This page is not quite done yet: more to come about how to use R Markdown.
R Markdown
R Markdown lets you weave in computations and graphs with the text you write: if you use other systems you will need to save out figures to import them, and copy-and-paste the values you compute. Staying in R Markdown means everything matches up with the data by default.
Text
The basic content of an RMarkdown document is text. Anything you don’t specifically mark as something different is taken to be plain and unadorned text.

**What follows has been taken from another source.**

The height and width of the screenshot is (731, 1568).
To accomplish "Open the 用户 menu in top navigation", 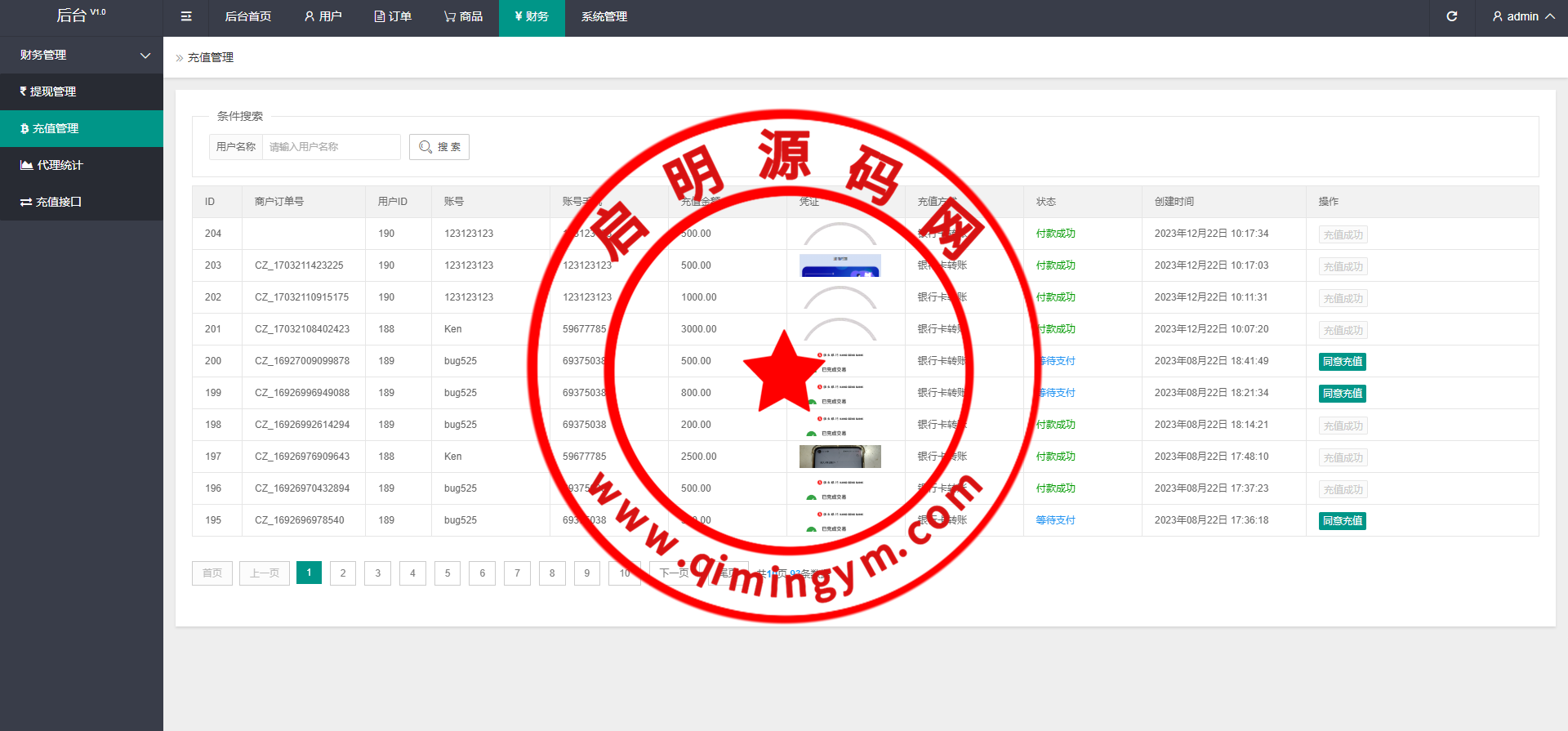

You break your text up into paragraphs by using two newlines after one another.
Headings
To get a heading, such as you would use to start a chapter or a section, you either use the #
symbol at the front of the line: once for the largest heading, repeatedly to get smaller headings:
# First level heading
## Second level heading
### Third level heading
Alternatively, you can underline the heading text in the text using -
or =
:
Another heading
----------------------
Yet another heading
===============
Emphasis: italic and bold
To emphasize parts of the text you can surround the text you emphasize by *
characters. Once for italic and twice for bold:
*This is italic* and **this is bold**
Code blocks
Using the backtick `
character (top left on the keyboard, not the '
character to the right!) you can mark text to be code and not normal text. Code is formatted using a fixed-width font and keeps all the spaces where they were, leaving the internal structure of the code where it is.
You can either put a code block inline in a sequence of text, by using `
to surround the code you are writing, so you could talk about eg commands like sd
while writing text about it.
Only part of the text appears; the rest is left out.